Television

Deep Teeth, Big Tans

The Bachelor begins its 10th season on a nautical note.

The Bachelor

The Bachelor (ABC), America’s favorite prime-time courtship tournament, returned Monday night for its 10th season of serving what is either comfort food or retro cuisine and, in any case, includes a slab of Cinderella, a half-gallon of Sadie Hawkins, heavy cream, and cooking sherry among its ingredients. This installment, subtitled “Officer and a Gentleman,” runs its fillies around the track in pursuit of one U.S. Navy Lt. Andrew Baldwin, M.D. That’s right, girls, this humble boy from Lancaster, Pa., is dreamy in both dress whites and surgical scrubs of sea-foam green.

Also, Andy is a triathlete; we saw considerable footage of him and his nipples engaged in their training routine. Further, Andy gives back to the community. We know this because some other triathletes gave him a humanitarian award and because we watched his compassionate expression as he took a tongue depressor to a disadvantaged child, or a facsimile thereof. What’s more, Andy has a proper respect for history and for sacrifice. The Bachelor, testing the limits of what is sweet and fitting on reality shows, attested to this by showing Andy, who is stationed at Pearl Harbor, looking thoughtfully at the memorial to the USS Arizona. At least he’d put a shirt on.

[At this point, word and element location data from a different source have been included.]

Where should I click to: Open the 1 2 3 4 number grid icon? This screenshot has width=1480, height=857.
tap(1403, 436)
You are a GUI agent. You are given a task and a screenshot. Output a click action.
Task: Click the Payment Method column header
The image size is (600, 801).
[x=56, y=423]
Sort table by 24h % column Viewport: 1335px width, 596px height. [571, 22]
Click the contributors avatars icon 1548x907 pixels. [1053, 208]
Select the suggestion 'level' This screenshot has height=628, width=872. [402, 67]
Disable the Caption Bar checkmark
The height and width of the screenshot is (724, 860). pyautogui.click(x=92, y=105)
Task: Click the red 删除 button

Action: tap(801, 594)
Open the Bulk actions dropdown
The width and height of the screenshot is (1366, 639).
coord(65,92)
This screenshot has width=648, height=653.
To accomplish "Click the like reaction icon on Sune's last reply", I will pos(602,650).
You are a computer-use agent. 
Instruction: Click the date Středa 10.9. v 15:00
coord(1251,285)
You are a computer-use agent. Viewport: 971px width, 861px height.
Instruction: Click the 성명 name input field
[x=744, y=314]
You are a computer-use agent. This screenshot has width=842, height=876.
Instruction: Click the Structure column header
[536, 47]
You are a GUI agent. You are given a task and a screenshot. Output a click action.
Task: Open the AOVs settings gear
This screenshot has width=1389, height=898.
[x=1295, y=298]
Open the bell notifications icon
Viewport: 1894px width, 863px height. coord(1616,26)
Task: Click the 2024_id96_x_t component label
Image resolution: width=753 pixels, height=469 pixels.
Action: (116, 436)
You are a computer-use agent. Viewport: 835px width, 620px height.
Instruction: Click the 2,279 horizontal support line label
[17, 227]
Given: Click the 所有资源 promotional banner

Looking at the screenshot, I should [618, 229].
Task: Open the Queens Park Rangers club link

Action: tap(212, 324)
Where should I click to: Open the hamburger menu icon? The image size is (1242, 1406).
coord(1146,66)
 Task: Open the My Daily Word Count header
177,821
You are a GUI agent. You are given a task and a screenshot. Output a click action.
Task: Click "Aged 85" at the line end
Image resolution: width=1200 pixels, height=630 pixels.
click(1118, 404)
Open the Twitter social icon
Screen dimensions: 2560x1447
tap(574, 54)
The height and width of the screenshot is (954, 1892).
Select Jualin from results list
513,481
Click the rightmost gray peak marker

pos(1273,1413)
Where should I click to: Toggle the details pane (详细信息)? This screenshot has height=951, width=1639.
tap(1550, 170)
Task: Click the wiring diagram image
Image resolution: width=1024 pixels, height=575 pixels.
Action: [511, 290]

Last night, Andy alit from some swan-winged Tomorrowland sports car and met The Bachelor’s host, unobtrusive Chris Harrison, who explained a new wrinkle. Chris gave Andy a “first-impression rose,” which he might instantly bestow on any of the 25 ladies vying for his hand (a total of 15 would survive to the next episode). Here they came, unfolding themselves from limousines: deep teeth, big tans. We appraised the gait of each as she show-ponied from the curb to the surgeon. Their cocktail dresses seemed somehow familiar, though certainly not from cocktail parties. Many of the women hailed from the pageant belt that stretches from Texas to Tennessee—a Chicagoan was, in fact, a former Miss Illinois. Has the Miss America Pageant—spurned by ABC in 2004 and dropped by its latest broadcaster, CMT, just last week—lost its place in the popular subconscious to this?

Andy greeted the girls with such phrases as, “Are you pumped? I’m pumped to talk to you more inside.” He gave the first-impression rose to Stephanie T. in appreciation of her confidence. She then got cocky about it. We developed a fondness for Blakeney on account of her Alabama twang and the daring cut of her dress. Chris wondered, “Who will get a rose, and whose dreams of a man in uniform will be crushed forever?”

Inside the Bachelor mansion, it was getting-to-you-know time, partly a matter of chitchat, partly a talent competition. A lady lawyer with eyelashes like fruit bats did some push-ups. Kate, the one in a minidress, responded by doing the worm. Stephanie W. did back flips. Tina, a medical student, serenaded Andy with “The Star-Spangled Banner”; he failed to stand up. Blakeney fell over drunk but did not spill her drink. It was Andy’s birthday, and it was also the birthday of Peyton, a sorority recruiter from Tennessee. Peyton believed this circumstance to be “ironic.” Then, there was the rose ceremony, and 10 ladies were dismissed, Blakeney included.

According to the show-closing “this season on The Bachelor” montage, this season on The Bachelor, the bachelor will keep being hot, and the women will keep remarking upon his heat, and then he’ll go down on one knee.